We want people to come into the playing environment and not be afraid to speak up or to be themselves. New players might initially be a bit starstruck, suddenly playing with older team mates who were their idols not long ago, so we need to break down the ‘awe’ barrier and connect with them. 

We have a buddy system in the team to help new players settle in. We have a set time where we take turns to share our personal stories, going more in-depth about the type of person we are, how we react to certain situations, why we talk the way we do, why we’re shy or outspoken. This helps us to understand each other better and nurtures a sense of togetherness. 

Our team is more successful because of this togetherness. We know how to deal with each other on and off the field. An example is how best to react when someone makes an on-field error. Some people like instant feedback, and we try to talk them through the issue straight away, so they can put it right. Others prefer some time to get over it before we go into why it happened.  

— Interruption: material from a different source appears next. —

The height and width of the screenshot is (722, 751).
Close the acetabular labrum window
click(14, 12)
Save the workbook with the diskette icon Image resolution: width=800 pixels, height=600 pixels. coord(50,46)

Our management understands we require a personal life outside of work. When players are struggling, there’s always support, and time off if we need it, because being a professional athlete is a pretty hard life, at times.  

“When we have a new team member, we try to get to know the person before we get to know the player.”

How can businesses learn from sporting setups in terms of boosting performance and keeping motivation up? 

Our success is based on honest discussions ‒ and, when necessary, tough conversations ‒ through the right feedback channels. Of the 21 girls in our squad, eight are part of the leadership group. So, a third of the team is in constant communication with each other and, every few weeks, with the management. Having regular review sessions helps everyone, too. After every tournament we play, we discuss what went well, what didn’t, and how can we fix it? And that includes team management and leadership; they make the rules, but they’re open to feedback, too.  

The central point is that we all understand why we are playing and that we want to do our country proud, play well, and win. Once every team member understands their individual and team motivations – and has those aligned ‒ you have a powerful force for success.

“Once every team member understands their individual and team motivations – and has those aligned ‒ you have a powerful force for success.”